Politique

Munembwe, le poste de questeur menacé

Screenshot_2015-10-09-09-36-34[1]Malgré la contre-fronde, la députée ARC du Nord-Kivu se voit logiquement obligée de libérer son poste au Bureau alors que la MP, le G7 et l’Opposition traditionnelle vont devoir rivaliser d’ardeur pour arracher le gain de la partie
Après les phases cruciales de reniement ou d’allégeance à l’Autorité morale de la Majorité présidentielle, Joseph Kabila, place à la reconfiguration des forces et de la direction de la chambre basse du Parlement. Et Il y a urgence étant donné que la tenue sereine et régulière de plénières est subordonnée au réaménagement du Bureau découlant de la démission de certains membres.
Alors que le schéma le plus plausible reste le remplacement des démissionnaires, notamment l’ancien 1er vice-président UNADEF Charles Mwando et l’ex-rapporteur MSR Norbert Ezadri, le questeur ARC Elysée Munembwe est, en toute logique et malgré sa déloyauté au G7, obligée de tirer les leçons du limogeage de Bienvenu Liyota, Bijou Kat et Isidore Kabwe, théoriquement peu favorables au G7 mais sortis du gouvernement.
Le Bureau de l’Assemblée nationale doit être réaménagé dans les prochains jours. Après les départs du 1er vice-président Charles Mwando et du rapporteur Norbert Ezadri, alors que ElyséeMunembwe doit logiquement libérer son poste faute d’être accusée de vouloir le monnayer, trois forces vont devoir se disputer les strapontins vacants: la MP, le G7 et l’Opposition traditionnelle.

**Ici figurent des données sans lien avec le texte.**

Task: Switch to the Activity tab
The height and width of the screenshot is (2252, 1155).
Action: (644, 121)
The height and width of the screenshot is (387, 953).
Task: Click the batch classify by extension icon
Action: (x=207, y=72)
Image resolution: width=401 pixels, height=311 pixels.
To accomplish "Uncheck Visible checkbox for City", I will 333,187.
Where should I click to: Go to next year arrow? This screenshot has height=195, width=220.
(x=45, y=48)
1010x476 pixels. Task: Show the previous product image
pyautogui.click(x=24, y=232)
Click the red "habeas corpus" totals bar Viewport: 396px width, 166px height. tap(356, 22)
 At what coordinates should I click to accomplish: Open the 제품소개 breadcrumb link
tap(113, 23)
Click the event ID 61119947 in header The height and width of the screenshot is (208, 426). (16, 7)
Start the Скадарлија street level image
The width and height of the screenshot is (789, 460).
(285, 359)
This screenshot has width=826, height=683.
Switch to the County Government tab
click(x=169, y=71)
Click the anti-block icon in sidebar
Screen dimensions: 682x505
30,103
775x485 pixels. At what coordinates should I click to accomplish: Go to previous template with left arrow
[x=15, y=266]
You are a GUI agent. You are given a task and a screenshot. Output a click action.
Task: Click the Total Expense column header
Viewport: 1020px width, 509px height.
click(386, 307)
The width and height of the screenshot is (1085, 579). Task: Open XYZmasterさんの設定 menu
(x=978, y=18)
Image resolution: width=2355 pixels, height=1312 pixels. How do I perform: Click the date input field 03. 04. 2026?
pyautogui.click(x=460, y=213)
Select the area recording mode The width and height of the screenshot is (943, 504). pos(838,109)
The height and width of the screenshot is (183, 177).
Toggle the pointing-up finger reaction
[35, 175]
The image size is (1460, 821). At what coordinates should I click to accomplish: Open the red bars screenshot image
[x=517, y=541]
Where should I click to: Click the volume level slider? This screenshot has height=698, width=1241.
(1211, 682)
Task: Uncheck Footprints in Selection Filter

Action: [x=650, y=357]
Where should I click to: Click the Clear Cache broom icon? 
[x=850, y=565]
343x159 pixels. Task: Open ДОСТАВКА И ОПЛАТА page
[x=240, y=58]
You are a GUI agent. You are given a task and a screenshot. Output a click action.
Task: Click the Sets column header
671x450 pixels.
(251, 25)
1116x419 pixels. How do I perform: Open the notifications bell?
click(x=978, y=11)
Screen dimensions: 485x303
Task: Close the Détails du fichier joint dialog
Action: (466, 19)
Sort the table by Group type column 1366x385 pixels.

L’heure de vérité a sonné pour chaque camp. Fraichement entré dans l’Opposition, le G7 doit prouver qu’elle peut se révéler une force politique réelle, capable de séduire l’Opposition traditionnelle à l’Assemblée nationale. Cette dernière est confrontée au défi de pouvoir s’engouffrer dans la brèche ouverte par la crise qui a secoué le camp Kabila tandis que la MP a l’obligation de démontrer qu’elle demeure une force de frappe et une machine redoutable. Les membres de ces trois camps, conscients de l’enjeu, posent des pas prudents pour ne pas se faire surprendre.
Pour preuve: le temps mis pour fixer la plénière fatidique. Sauf surprise, et si elle rassure les 20 députés du Groupe ARC-PDC restés fidèles à Kabila et dont fait partie Munembwe, la MP jouit d’un léger avantage et peut rafler tout sur son passage. Mais si l’élection n’obéit pas à la logique des forces politiques, le dernier mot pourrait revenir aux grands groupes politico-idéologiques, socioculturels ou ethniques. Il s’agit notamment des groupes issus du Grand-Kivu, de l’ex-Katanga, de l’espace Kongo ou Anamongo, du Grand Kasaï comme de la Grande Province orientale. Chaque groupe peut peser de tout son poids pour soutenir le sien et espérer l’emporter ou nouer une alliance avec un ou deux autres groupes pour faire passer un député de leur obédience.
On apprend que les députés originaires de l’ex-Katanga jurent de récupérer le poste laissé par Charles MwandoNsimba. La même ambition pourrait aussi être affichée par les élus du Nord-Kivu si Munembwe se retirait. Mais, les sociétaires de la MP n’ont qu’un seul souhait, celui de voir les postes en  jeu rester dans leur escarcelle et au service du pays, peu importe l’origine de leurs animateurs. Et dans ce cas, le dernier mot revient à la Majorité.
On apprend aussi que certaines forces de l’Opposition voudraient profiter de l’occasion pour remettre en compétition les sièges du Bureau occupés par des députés issus de leur camp politique. «Les négociations seraient en cours entre le Bureau de l’Assemblée nationale et les groupes demandeurs», confie un député alors qu’un autre trouve cette démarche inopportune.